[[ SOURCE DATA open ]]
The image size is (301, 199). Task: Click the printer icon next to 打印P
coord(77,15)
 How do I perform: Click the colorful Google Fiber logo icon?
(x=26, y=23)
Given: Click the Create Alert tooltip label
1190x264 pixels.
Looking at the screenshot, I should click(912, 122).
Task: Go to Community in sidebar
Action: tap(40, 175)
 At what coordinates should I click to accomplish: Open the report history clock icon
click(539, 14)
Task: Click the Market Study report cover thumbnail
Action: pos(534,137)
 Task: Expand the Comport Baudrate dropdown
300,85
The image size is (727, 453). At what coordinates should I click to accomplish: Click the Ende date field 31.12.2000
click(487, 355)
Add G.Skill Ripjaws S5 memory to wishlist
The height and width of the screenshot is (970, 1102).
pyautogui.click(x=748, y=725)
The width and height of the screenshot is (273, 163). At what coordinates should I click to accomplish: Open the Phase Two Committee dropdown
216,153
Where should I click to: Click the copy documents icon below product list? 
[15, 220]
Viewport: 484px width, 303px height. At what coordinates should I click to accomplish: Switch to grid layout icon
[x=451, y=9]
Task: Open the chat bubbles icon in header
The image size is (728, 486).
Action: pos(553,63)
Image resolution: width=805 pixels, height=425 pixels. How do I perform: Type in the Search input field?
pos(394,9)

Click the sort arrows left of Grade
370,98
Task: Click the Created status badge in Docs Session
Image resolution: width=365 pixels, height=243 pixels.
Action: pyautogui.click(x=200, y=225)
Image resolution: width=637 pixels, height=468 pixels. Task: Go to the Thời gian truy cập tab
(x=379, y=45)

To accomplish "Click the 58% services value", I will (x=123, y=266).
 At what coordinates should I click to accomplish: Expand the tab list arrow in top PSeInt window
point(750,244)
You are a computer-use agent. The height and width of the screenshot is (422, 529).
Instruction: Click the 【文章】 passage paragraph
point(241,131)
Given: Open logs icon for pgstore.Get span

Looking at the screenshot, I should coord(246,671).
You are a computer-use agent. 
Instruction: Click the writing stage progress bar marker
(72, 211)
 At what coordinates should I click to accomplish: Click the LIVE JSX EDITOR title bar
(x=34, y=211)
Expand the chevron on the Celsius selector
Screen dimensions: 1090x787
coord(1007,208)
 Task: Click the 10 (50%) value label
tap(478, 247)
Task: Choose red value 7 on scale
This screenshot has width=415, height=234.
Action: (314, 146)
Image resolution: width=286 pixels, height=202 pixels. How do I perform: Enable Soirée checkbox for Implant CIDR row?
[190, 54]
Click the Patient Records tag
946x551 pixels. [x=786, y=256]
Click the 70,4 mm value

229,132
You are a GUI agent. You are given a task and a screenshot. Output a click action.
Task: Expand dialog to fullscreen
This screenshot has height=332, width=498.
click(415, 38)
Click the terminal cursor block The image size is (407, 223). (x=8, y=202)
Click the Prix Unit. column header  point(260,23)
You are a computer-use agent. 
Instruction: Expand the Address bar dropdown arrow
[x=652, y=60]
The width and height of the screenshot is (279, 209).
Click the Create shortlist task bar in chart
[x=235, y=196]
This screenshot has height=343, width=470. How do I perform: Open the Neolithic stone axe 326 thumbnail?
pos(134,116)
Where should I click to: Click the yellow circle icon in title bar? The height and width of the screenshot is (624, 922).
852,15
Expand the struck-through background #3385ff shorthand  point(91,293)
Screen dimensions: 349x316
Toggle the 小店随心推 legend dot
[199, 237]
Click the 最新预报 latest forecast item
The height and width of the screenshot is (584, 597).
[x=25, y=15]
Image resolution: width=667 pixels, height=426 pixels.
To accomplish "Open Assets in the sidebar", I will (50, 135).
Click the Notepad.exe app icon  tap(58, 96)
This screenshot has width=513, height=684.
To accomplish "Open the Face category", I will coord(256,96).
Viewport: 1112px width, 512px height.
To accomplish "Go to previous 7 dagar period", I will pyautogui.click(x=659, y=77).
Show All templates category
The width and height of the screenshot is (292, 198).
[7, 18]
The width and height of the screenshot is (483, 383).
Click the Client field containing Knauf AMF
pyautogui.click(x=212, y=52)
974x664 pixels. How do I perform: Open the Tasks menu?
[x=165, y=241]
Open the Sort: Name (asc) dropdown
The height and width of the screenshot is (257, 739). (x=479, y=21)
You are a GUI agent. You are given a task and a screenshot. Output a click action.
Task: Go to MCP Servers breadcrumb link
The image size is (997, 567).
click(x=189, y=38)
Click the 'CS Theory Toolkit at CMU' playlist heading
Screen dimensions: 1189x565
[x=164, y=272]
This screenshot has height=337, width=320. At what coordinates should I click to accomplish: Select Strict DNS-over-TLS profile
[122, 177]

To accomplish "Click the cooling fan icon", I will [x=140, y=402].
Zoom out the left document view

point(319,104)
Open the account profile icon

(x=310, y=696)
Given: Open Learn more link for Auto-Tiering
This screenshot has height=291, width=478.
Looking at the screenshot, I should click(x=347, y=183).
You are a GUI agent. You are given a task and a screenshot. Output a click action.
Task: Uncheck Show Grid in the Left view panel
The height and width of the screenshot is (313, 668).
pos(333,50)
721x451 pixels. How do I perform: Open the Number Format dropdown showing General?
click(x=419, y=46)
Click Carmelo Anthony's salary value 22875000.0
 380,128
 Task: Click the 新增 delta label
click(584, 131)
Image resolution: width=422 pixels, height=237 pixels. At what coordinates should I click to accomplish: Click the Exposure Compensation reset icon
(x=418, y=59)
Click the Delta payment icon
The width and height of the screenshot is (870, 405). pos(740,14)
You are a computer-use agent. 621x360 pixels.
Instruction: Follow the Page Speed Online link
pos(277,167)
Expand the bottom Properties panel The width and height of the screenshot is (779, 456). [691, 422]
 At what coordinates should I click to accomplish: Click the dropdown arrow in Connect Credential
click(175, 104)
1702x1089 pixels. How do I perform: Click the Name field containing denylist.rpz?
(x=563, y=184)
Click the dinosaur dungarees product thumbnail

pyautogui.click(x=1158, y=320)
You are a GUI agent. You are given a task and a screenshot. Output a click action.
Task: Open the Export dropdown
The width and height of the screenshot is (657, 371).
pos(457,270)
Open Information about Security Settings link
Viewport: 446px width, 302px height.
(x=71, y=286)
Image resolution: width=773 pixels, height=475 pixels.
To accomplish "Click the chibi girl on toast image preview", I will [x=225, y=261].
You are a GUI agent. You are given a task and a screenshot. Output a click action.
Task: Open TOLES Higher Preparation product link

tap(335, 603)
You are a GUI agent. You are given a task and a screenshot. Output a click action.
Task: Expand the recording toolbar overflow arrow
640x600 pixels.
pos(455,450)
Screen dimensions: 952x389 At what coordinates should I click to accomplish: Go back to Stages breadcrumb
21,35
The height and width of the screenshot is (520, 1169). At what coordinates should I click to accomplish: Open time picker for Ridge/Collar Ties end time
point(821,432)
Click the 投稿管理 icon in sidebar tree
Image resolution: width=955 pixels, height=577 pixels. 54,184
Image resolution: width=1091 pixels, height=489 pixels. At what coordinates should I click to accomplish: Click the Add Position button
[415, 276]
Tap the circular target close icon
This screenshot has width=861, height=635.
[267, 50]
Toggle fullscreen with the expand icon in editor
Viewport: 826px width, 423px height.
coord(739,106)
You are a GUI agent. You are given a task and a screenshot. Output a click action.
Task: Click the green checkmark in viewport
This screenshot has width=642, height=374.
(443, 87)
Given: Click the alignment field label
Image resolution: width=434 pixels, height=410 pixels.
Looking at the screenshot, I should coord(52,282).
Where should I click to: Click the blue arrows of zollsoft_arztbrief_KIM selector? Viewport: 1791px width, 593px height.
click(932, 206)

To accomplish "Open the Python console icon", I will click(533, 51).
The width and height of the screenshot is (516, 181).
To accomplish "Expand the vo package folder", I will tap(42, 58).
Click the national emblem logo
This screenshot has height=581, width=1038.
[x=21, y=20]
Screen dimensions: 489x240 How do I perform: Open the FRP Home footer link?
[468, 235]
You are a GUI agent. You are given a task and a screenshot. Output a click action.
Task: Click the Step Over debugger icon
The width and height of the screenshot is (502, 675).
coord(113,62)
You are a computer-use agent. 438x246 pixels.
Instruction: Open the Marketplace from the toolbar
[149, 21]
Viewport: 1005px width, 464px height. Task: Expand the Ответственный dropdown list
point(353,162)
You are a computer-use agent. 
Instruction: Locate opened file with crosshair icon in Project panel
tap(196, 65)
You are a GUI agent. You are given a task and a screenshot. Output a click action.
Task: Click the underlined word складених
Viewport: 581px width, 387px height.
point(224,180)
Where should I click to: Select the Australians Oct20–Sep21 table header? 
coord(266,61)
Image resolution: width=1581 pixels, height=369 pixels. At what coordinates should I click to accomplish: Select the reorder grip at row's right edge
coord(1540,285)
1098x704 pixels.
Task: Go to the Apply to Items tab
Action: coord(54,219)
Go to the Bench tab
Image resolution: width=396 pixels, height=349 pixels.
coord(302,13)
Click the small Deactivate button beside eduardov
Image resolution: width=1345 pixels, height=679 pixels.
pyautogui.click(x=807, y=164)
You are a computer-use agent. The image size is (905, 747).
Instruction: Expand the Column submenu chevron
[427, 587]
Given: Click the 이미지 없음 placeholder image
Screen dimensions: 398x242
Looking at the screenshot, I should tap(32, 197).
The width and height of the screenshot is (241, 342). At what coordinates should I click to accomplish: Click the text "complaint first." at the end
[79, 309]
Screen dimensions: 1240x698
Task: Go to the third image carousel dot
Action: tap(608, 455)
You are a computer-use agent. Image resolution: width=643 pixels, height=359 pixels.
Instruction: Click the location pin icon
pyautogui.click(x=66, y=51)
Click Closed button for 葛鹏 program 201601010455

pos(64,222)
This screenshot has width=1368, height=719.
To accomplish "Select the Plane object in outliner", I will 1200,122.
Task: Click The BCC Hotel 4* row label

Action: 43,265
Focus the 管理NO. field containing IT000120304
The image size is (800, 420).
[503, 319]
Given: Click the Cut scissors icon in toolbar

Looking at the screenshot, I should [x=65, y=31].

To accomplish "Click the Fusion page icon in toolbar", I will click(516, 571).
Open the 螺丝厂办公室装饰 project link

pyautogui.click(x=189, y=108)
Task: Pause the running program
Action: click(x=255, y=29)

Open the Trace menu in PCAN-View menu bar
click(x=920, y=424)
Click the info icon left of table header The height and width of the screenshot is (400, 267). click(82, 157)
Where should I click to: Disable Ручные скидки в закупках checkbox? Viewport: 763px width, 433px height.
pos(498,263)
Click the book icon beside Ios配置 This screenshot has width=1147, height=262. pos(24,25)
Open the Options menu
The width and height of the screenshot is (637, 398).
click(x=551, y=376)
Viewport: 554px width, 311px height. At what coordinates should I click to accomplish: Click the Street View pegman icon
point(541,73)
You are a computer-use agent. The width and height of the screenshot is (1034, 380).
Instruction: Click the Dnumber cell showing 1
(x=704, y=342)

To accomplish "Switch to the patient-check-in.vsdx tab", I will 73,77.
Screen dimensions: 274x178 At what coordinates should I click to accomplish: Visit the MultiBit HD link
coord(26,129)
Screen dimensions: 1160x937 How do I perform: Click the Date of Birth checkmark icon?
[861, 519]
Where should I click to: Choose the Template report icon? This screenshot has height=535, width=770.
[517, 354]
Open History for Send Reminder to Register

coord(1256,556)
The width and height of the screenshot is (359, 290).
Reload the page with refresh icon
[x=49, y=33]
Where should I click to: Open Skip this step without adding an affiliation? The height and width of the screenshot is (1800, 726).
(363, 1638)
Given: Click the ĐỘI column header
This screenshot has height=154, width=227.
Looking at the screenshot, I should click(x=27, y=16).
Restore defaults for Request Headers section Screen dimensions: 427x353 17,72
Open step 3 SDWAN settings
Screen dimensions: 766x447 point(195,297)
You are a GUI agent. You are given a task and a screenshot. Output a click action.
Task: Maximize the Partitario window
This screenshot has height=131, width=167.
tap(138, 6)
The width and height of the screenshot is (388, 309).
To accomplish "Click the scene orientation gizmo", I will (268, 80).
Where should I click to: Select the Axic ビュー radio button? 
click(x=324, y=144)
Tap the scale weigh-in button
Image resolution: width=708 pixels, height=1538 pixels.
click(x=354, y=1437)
[[ SOURCE DATA closed ]]
WHAT IS BEING ASKED:
For each line above that carries the word "beside", copy it out.

SOLUTION FOR THIS TASK:
Click the small Deactivate button beside eduardov
Click the book icon beside Ios配置 This screenshot has width=1147, height=262. pos(24,25)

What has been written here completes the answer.